* RECORDS SHOWN *
--------------------------------------------------

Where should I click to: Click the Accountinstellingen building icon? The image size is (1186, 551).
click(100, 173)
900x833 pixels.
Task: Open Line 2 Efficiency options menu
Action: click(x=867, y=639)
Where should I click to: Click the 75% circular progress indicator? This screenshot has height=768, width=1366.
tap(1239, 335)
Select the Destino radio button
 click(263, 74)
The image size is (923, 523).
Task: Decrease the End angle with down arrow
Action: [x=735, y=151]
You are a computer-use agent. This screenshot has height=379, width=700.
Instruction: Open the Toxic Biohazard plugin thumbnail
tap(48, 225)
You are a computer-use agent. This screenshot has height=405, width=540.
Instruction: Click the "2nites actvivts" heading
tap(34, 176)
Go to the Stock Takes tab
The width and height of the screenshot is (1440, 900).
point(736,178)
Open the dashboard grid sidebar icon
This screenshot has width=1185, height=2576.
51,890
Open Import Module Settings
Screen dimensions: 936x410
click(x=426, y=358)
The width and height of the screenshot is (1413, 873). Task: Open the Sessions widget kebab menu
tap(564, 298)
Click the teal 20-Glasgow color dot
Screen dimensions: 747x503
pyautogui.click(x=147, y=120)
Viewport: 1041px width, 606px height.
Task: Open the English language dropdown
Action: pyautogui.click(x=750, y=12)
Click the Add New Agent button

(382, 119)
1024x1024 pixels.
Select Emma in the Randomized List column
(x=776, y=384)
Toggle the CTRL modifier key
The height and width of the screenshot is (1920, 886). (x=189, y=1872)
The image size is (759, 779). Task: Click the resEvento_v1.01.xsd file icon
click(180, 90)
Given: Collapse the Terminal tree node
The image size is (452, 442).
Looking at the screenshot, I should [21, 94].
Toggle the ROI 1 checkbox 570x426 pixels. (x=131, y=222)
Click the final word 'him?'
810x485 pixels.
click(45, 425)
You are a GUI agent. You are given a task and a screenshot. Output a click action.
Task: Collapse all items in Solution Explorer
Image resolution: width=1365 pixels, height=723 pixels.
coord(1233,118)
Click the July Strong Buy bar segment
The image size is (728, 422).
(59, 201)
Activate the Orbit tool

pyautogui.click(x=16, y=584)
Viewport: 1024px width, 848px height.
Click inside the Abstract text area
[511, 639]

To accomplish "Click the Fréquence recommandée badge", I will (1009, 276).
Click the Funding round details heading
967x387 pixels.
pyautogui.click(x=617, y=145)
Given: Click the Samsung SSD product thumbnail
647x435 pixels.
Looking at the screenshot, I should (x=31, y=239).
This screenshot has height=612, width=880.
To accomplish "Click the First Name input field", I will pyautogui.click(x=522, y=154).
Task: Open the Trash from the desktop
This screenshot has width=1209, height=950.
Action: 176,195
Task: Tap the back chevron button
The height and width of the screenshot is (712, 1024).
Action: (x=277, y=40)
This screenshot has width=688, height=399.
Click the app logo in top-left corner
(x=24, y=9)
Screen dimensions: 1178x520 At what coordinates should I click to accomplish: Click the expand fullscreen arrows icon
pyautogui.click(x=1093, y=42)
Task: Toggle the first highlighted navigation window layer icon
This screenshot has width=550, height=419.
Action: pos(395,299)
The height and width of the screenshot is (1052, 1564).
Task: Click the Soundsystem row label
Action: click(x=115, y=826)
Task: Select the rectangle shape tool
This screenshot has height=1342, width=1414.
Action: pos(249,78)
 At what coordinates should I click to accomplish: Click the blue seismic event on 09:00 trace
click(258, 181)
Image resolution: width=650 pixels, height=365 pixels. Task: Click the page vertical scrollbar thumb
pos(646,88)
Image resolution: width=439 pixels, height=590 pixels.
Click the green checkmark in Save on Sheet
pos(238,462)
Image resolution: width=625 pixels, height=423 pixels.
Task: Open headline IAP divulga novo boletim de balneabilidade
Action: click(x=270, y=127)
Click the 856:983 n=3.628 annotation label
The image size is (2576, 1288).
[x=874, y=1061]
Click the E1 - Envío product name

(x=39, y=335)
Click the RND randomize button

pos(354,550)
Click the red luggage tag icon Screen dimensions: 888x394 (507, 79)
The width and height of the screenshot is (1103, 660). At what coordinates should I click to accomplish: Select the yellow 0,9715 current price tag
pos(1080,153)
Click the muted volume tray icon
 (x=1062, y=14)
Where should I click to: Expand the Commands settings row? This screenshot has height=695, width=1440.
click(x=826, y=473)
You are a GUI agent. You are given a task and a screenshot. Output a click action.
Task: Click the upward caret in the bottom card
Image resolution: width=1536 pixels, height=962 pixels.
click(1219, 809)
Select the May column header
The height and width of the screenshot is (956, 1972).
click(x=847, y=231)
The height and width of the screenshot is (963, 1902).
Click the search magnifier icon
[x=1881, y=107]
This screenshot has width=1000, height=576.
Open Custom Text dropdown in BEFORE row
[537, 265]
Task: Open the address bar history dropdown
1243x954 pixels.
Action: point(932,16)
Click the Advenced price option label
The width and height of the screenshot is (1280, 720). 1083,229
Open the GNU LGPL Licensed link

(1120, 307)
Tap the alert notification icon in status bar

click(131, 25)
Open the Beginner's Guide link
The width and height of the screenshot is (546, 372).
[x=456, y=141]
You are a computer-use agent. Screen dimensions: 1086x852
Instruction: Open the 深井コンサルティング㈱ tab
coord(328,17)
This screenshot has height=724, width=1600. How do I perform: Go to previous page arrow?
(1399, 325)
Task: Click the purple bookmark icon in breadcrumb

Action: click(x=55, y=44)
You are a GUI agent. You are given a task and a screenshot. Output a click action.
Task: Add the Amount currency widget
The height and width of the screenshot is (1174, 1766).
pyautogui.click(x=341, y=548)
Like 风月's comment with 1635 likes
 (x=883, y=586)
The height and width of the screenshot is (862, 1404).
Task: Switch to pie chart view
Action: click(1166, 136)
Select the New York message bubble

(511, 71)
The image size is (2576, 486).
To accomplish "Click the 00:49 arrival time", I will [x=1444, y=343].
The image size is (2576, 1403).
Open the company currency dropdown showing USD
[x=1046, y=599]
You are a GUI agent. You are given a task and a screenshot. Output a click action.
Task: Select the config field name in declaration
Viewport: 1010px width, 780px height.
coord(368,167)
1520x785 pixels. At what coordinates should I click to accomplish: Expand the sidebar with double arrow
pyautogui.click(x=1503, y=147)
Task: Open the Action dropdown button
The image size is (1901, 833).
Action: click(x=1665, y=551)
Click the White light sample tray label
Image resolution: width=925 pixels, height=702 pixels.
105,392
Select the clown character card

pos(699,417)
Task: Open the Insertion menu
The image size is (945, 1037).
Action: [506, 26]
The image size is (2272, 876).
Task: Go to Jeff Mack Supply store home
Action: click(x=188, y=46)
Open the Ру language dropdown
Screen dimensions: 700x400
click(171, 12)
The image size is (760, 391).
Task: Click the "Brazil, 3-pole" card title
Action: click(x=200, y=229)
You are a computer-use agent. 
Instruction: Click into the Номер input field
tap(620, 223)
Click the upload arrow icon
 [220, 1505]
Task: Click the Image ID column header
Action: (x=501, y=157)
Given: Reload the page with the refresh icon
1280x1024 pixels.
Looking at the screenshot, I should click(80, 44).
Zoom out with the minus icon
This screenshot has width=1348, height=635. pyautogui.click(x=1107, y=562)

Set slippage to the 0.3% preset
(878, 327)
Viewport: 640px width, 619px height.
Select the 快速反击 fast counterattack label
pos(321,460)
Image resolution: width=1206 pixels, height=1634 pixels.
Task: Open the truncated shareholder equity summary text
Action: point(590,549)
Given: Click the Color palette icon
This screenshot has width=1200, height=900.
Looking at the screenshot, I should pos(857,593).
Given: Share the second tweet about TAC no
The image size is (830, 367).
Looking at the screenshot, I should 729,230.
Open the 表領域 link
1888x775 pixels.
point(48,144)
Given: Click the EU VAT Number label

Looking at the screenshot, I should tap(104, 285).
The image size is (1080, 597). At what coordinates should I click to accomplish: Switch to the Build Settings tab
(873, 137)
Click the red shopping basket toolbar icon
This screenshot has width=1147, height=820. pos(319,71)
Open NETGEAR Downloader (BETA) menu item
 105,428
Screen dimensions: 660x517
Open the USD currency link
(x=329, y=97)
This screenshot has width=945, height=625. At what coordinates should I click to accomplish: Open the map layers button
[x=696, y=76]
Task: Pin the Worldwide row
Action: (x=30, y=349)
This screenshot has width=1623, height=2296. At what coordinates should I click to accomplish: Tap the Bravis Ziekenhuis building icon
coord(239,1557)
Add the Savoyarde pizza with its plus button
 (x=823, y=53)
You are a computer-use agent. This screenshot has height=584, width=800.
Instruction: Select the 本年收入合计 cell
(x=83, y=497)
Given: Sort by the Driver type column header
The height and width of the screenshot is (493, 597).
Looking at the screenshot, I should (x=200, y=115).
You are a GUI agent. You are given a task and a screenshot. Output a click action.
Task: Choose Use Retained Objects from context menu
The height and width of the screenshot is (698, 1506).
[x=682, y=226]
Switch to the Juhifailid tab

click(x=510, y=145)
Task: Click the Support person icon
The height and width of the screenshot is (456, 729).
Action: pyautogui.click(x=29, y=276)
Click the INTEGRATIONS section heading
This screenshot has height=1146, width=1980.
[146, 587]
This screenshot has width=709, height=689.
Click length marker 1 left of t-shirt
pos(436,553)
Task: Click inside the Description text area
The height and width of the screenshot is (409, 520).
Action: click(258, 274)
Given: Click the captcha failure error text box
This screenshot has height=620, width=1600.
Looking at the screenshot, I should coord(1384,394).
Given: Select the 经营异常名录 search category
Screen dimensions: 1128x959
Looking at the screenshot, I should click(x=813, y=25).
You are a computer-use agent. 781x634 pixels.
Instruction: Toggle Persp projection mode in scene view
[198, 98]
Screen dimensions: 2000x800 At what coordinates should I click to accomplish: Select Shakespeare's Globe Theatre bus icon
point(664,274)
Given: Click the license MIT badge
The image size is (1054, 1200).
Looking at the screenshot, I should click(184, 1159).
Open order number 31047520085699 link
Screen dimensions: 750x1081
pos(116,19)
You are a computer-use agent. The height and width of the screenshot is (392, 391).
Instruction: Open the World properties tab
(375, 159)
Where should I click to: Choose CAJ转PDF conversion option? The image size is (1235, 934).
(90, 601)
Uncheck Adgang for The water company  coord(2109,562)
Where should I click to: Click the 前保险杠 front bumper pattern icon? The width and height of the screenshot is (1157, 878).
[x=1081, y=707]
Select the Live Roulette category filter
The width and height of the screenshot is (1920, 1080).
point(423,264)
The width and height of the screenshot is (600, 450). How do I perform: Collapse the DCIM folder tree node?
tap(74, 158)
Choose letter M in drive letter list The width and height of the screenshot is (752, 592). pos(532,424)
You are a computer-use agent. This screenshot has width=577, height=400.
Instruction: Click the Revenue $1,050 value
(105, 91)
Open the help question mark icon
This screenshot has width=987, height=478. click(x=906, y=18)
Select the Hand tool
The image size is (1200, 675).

--------------------------------------------------

* EXERCISE OBJECTIVE *
Write out exactly the lines that fall from the line with "This screenshot has width=688, height=399." to the line with "Image resolution: width=439" in the records above, keeping both ends.

* EXERCISE ANSWER *
This screenshot has width=688, height=399.
Click the app logo in top-left corner
(x=24, y=9)
Screen dimensions: 1178x520 At what coordinates should I click to accomplish: Click the expand fullscreen arrows icon
pyautogui.click(x=1093, y=42)
Task: Toggle the first highlighted navigation window layer icon
This screenshot has width=550, height=419.
Action: pos(395,299)
The height and width of the screenshot is (1052, 1564).
Task: Click the Soundsystem row label
Action: click(x=115, y=826)
Task: Select the rectangle shape tool
This screenshot has height=1342, width=1414.
Action: pos(249,78)
 At what coordinates should I click to accomplish: Click the blue seismic event on 09:00 trace
click(258, 181)
Image resolution: width=650 pixels, height=365 pixels. Task: Click the page vertical scrollbar thumb
pos(646,88)
Image resolution: width=439 pixels, height=590 pixels.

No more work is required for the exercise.